After the Romanian government unsuccessfully tried other ways to shut up its most vocal critic, it decided to launch clearly politically motivated criminal prosecutions against Dan Adamescu, and later against his son, Alexander.

Read more: Who was Dan Adamescu?


2) Dan Adamescu didn’t get a fair trial

Dan Adamescu’s trial has been quoted by human rights campaigners as an example of an unfair trial, including by Fair Trials International who said:

“Judicial statements made in the pre-trial detention proceedings failed to respect the presumption of innocence.

“A decision to detain Mr Adamescu, the judge referred to “the seriousness of the illegal actions committed by him”, describing them as established facts rather than as yet unproved allegations.”

Read more: Dan Adamescu’s trial.


3) Romania has been criticised by the ECtHR

The European Court of Human Rights has repeatedly heard evidence of the principles of fair trials not being respected in Romania. In 2016 the ECtHR found Romania had breached the right to fair trial in 16 cases, in 2015 Romania was found to have breached this right in 13 cases, and 18 times in 2014. During the same period the only ECtHR countries with a worse record were Russia and Turkey.


4) Some Romanian judges aren’t happy either

Dana Girbovan, a Court of Appeal judge and president of the National Union of the Romanian Judges (UNJR), is campaigning against the covert influence of the SRI (Romania Intelligence Service) on the judiciary.
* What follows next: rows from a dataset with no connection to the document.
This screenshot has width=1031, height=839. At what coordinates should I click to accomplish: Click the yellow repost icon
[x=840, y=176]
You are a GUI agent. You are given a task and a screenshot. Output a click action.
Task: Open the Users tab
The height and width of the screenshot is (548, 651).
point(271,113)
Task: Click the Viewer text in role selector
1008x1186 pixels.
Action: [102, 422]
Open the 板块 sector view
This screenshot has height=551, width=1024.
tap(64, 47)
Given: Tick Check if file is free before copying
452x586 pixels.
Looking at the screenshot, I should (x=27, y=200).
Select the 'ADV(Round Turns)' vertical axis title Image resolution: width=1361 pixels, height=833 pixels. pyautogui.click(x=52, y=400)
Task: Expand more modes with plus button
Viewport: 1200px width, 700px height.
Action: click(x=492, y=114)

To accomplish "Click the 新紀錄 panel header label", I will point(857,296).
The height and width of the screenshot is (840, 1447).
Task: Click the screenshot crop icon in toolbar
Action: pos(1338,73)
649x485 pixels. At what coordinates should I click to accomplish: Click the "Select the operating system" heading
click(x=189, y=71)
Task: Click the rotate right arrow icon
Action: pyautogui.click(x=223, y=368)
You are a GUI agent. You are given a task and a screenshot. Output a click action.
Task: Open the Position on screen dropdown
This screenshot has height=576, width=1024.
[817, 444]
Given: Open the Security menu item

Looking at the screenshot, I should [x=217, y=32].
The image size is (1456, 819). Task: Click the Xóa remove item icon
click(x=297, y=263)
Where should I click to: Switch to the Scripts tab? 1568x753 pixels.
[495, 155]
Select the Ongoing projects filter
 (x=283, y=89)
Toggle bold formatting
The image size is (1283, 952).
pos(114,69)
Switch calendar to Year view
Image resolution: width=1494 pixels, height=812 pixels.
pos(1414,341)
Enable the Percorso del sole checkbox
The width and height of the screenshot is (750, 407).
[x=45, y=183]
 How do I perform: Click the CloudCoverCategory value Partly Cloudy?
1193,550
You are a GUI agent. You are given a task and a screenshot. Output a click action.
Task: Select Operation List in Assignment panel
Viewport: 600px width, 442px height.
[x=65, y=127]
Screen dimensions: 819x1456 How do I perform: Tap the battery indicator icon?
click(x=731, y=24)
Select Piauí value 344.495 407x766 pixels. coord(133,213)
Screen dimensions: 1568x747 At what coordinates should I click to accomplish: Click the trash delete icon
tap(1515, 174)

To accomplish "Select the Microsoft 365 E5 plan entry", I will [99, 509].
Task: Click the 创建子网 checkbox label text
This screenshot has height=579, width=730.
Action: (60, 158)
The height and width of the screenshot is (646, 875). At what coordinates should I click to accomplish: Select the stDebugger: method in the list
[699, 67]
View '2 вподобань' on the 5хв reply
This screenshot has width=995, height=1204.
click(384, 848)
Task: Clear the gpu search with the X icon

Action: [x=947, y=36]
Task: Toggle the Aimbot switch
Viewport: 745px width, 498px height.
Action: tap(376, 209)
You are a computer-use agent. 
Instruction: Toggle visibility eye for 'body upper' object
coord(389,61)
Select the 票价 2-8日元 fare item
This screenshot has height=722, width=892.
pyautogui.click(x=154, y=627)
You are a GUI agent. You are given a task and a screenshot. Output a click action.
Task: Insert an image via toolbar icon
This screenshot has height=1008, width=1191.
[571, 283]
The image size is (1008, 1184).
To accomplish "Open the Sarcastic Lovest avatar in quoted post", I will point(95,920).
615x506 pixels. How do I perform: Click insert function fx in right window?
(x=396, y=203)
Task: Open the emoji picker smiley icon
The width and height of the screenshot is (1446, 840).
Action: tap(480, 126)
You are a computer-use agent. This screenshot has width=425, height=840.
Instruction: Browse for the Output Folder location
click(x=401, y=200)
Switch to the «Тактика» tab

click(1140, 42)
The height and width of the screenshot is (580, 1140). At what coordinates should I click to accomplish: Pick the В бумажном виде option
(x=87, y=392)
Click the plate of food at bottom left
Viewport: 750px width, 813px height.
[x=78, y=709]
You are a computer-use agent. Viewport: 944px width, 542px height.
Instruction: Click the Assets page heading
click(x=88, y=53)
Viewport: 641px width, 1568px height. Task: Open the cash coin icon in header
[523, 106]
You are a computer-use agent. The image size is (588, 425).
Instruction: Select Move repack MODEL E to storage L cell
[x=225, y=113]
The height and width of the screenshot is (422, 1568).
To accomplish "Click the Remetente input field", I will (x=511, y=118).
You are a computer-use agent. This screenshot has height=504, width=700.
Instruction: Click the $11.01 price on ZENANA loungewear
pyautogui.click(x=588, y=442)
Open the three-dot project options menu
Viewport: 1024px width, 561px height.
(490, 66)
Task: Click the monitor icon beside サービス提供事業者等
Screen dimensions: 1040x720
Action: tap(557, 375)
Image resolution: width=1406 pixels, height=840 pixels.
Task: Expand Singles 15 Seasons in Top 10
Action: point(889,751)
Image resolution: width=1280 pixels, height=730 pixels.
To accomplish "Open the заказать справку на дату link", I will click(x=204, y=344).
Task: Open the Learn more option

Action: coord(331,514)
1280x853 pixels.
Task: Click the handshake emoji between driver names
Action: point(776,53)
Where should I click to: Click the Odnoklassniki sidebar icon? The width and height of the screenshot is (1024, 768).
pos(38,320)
She says that this influence has grown to a point where the independence of the judiciary and the primacy of the rule of law have become questionable – and Girbovan continues to campaign for transparency.


5) Other European judges are worried too

Paris-based Magistrates Association MEDEL (Magistrats européens pour la Démocratie et les Libertés) said:

“In Romania, a general of the Romanian Intelligence Service (SRI) has admitted that the courts became “tactical fields” for this secret service, that all the judges are profiled using behavioural patterns and that this secret intelligence agency is currently “maintaining its interest/attention until a final court decision is been reached in each case”. This raises serious concerns about the integrity of the judiciary system as a whole, as well as the independence of the judges.”

MEDEL went on:

“…this raises serious doubts about the respect for basic human rights and the guarantee of a fair and just trial of any person accused by the state.”


6) They’ve already decided Alexander is guilty

A Romanian judge who approved the arrest warrant against Alexander referred to the accusation against him as being “confirmed” and “proven”. These statements go against the presumption of innocence which is required for a fair trial, following the same unfair, unjust pattern of Dan Adamescu’s trial.


7) Due process was totally absent from the appeals procedure

On the same day the arrest warrant was first approved, an appeal judge took only between 30 and 90 minutes to examine thousands of pages of evidence, deliberate on it, write a judgement, and have the judgement transmitted to the police. The notice of the appeal hearing was published only 30 minutes before it was due to start, and the media was informed of the outcome before Alexander Adamescu himself.

There were just five hours between the end of the original hearing and the appeal hearing’s outcome being published on a news website. Despite this shocking lack of justice, further requests for appeals were dismissed.


8) It gets worse – the death of Dan Adamescu

Being denied a fair trial is not the only issue at play – Alexander also fears he would die in prison if extradited. And it’s not an unrealistic concern: the Romanian authorities’ vendetta against the Adamescu family meant that Dan Adamescu was repeatedly denied medical treatment whilst in prison, eventually leading to his death in January 2017. It is thought that Dan Adamescu died of septicaemia acquired in hospital, but the Romanian authorities continue to refuse to release his autopsy report.